New energy drinks are also appearing to challenge the established C-store offerings. They usually emphasise clean labels and short ingredient lists. Riot Energy, for example, prominently displays a 100% “plant-powered” claim and organic certification. Kona Gold has taken the unusual step of promoting the energising properties of hemp, while Nocoo offers BCAA as its distinguishing ingredient. What was not included was often equally important than what was; “free from” claims like sugar free or no artificial ingredients were common among the newer energy offerings as what set them apart from the established brands.
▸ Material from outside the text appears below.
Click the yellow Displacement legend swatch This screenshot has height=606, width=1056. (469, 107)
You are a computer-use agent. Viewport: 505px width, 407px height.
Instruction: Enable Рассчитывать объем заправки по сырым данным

Energy as a unified category

Clean category distinctions though are increasingly for the smaller booths where only one brand is present. The larger beverage companies have wider energy strategies, rather than a strategy specifically for energy drinks or RTD coffee. At the PepsiCo booth for example, new products (Mountain Dew Rise, Starbucks Baya) were promoted not by their brand lines but rather for the type of energy they provide. Appealing to increasingly specific consumer demands for energy is the ideal for those who have the resources to offer products from multiple brand lines and beverage categories. In the era of no-carb energy drinks and caffeinated sparkling water, the traditional category boundaries matter far less than they used to.

imagexxg0t.pngSource: Euromonitor International

There seems to be no slowing the growth in caffeine consumption among US consumers. As long as that remains true, new product launches with steadily rising caffeine levels will continue to take place and the C-store will continue to be a critical channel that determines their success.